Why is it important for companies to (proactively) unravel and monitor the origins, ownership, defensibility and audit-ability of their intellectual property and other intangible assets? Well…
By Michael Moberly
On April 21, 2011, an eight person federal jury returned a unanimous verdict supporting MGA Entertainment, indicating that Mattel had not proved its allegations of copyright infringement. And yes, the verdict was a major turnabout from the earlier June, 2008 trial in a Riverside (CA) Federal court where toymaker Mattel, owner of the Barbie empire, alleged that MGA Entertainment conspired with designer Carter Bryant to steal the idea for the Bratz dolls while Bryant worked for Mattel, thus, engaging in copyright infringement when they (MGA) commercialized the dolls.
Mattel’s attorney, Bill Price, told jurors "the case is really about transforming a company and building a brand by using another company’s confidential information and ideas’ and ‘if you can use another company’s confidential designs and innovation, competition will die." Of course, MGA legal counsel painted quite a different picture, describing Mattel as a ruthless corporation bent on destroying anyone who threatened the dominance of the Barbie brand.
This case represents one more costly (in your face) example why the practice of "that’s the way we’ve always done it" is no longer relevant when valuable IP and intangible assets are in play – at stake! For companies with intensive and valuable portfolios of IP and intangible assets, continuing to do things the way they’ve always been done, no longer serves the legal interests of owners-holders of those assets especially in light of the economic fact that 65+% of most companies’ value, sources of revenue and building blocks for growth and profitability lie in – directly evolve from intangible assets, i.e., intellectual, relationship, and structural capital and of course, intellectual property.
Setting aside for a moment, the charges that were filed in this case, and the dissing behavior in which both sides engaged, the case may well have boiled down to a procedural/due diligence question; did either side effectively unravel and consistently monitor the origins and development of the idea (concept) and associated drawings that gave rise to the Bratz dolls and ensuing controversy that eventually brought the parties to court?

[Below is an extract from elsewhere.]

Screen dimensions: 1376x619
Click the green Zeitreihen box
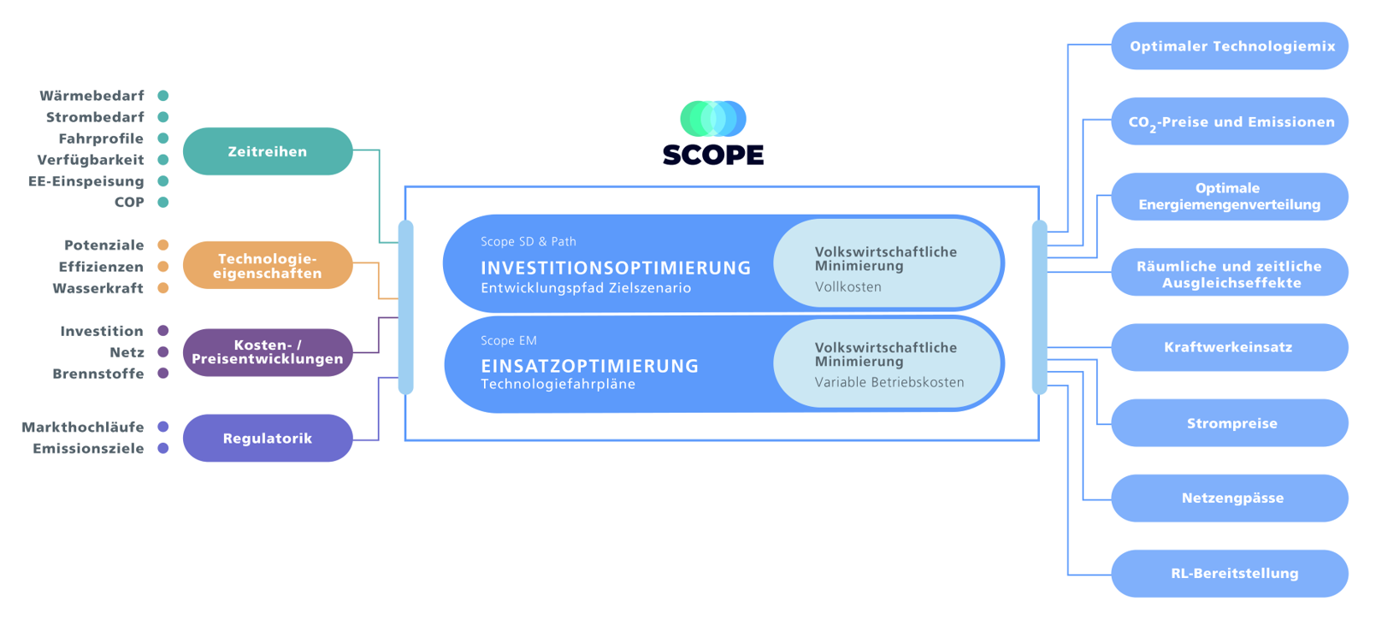268,151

Clearly this is a ‘contestable’ point! But, had this been meticulously executed and become an integral part of the company culture, it surely would have lessened, if not prevented, this case rising to the level it did.
When hundreds of millions of dollars are at stake, decisions in C-suites and boardrooms are appropriately guided by profits, but also, and hopefully, by experienced guesstimates about the defensibility of a company’s practices, should those be contested and legal action filed. It seems equally rational however, especially in the extraordinarily aggressive, competitive, and winner-take-all global markets that routinely exist today, when not only a company’s reputation and image are at stake, but potentially millions, if not billions of dollars of revenue, legal challenges over control, use, and ownership of IP and intangible assets are seemingly becoming the norm. So, adopting proactive best practices to unravel the origins and monitor the development of ideas and innovation must go well beyond mere declarations appearing on patent applications and/or the wishful thinking assumptions embedded in non-disclosure, confidentiality, and non-compete employment agreements.
An important key to this and other cases where infringement is being alleged is how a jury (court) will interpret the scope of an invention agreement that employees routinely sign with their employer particularly in companies in which innovation is integral to one’s work.
In June, 2010, the Ninth Circuit Court of Appeals declared that ownership of the Bratz franchise belonged to MGA Entertainment thereby rejecting the lower court’s ruling that had favored Mattel where MGA was ordered to forfeit the entire Bratz brand. But, Mattel and MGA returned to court in January, 2011 to re-engage their custody battle over the ownership of Bratz dolls. This time, on April 21, 2011, an eight person federal jury returned a unanimous verdict supporting MGA indicating that Mattel had not proved its allegations of copyright infringement. And yes, the verdict was a major turnabout from the earlier (2008) trial which awarded Mattel nearly $100M.
The important takeaways for companies operating in environments in which ideas, innovation, trade secrets and proprietary information are the norm, is to bring:
1. Clarity and transparency to idea/innovation development processes reflective of the six requisites to trade secrecy;
2. Respectful bridges between innovators, collaborators, IP counsel, business unit managers, and decision makers to produce efficiencies and improved oversight, stewardship, and management of the relevant IP and intangibles;
3. Comprehensive picture of (a) what know how/intellectual capital warrants protection, (b) when proprietary status (safeguards) should attach, and (c) how to tailor risk mitigation measures commensurate with the assets’ (projected) life and value cycle and company culture; and
4. Rationale to facilitate broad buy in to strengthen compliance aligned with best practices necessary to protect/preserve (sustain) control, use, ownership, value, and brand integrity of those assets!
It is important today to proactively unravel and monitor the origins and development of ideas and innovation!